PNC Infratech Ltd., founded in 1999, is a Mid Cap business in the Infrastructure sector with a market capitalization of Rs 6,298.04 crore.

PNC Infratech’s (PNC) performance was outstanding, with a better topline and margins than planned, thanks to operating leverage. The topline increased by 42 percent year over year to Rs 1644 crore, owing to an enhanced executable order book and optimal labour availability. Operating leverage drove the resultant margin to 14.1 percent. Despite higher taxation, PAT increased by 70% year over year to Rs 129.4 crore. This was due to improved operating performance, lower interest costs, and lower interest costs.

With a Stop target price of Rs 300/share, ICICI Securities’ BUY rating is unchanged.
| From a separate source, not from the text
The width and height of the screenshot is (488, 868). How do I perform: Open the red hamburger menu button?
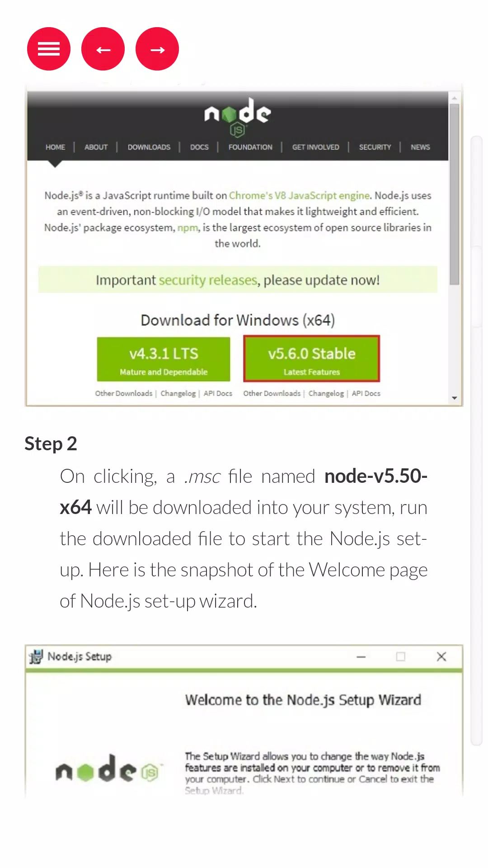click(x=49, y=49)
The company’s construction business is worth Rs 253/share (6.5x FY23E EV/EBITDA or 12x FY23 EPS), according to the brokerage.

Nirlon

Nirlon

Nirlon‘s results in FY21 was subdued. In FY21, revenues increased by 2.2 percent year on year to | 316.9 crore. It was Rs 77.1 crore in Q4FY21, down 6% year on year. Occupancy was down QoQ at 95.2 percent, compared to 97.5 percent in Q3, as one significant licensee moved out after their licence expired. EBITDA for FY21 increased by 2.7 percent year on year to | 237.2 crore. PAT increased 16.4% YoY to Rs127.4 crore in FY21, boosted by cheaper interest due to capitalization.

ICICI Securities advises buying at Rs.309 with a target price of Rs.400.
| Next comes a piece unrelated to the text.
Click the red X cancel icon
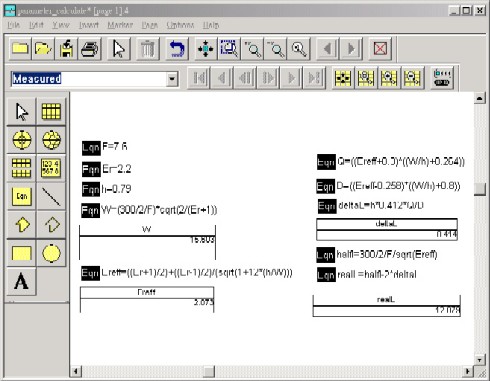This screenshot has width=490, height=381. click(380, 49)
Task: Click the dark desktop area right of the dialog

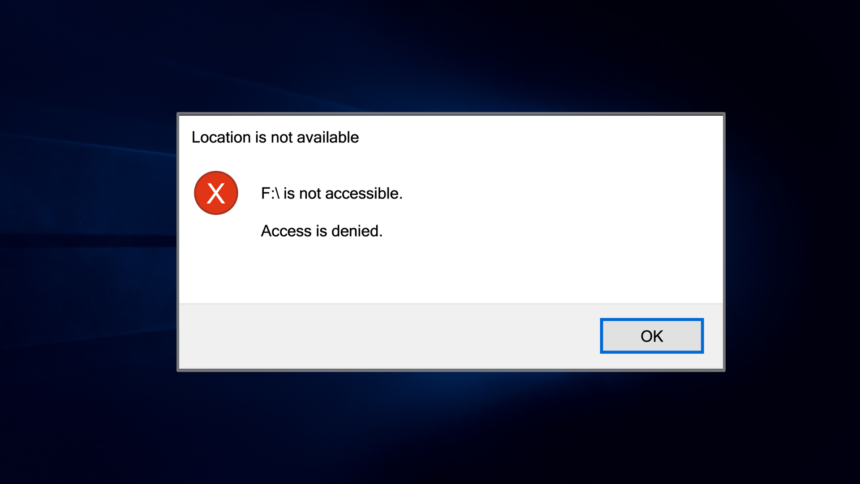Action: 793,241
The stock maintains a BUY rating, with a NAV-based target price of Rs 400/share. We use a 9 percent cap rate and a 15% discount rate in our valuations to be careful. We believe the stock has a lot of value because the expected expansion isn’t accounted for in the CMP, as per the brokerage.

Bata India

Bata India

In Q4FY21, Bata India’s revenue recovery rate (adjusted) was 80 percent, up from 74 percent in Q3FY21. Lower revenues from formal and fashion footwear continued to have an impact on gross margins year over year, however, gross margins improved QoQ. In Q4FY21, revenue declined 5% year on year to | 589.9 crore.

Bata changed their product line from formals and fashion to casuals, fitness, and essentials to match the present market condition.

“We believe Bata’s strong brand loyalty and pan-India retail reach will allow for faster revenue recovery and improved profitability.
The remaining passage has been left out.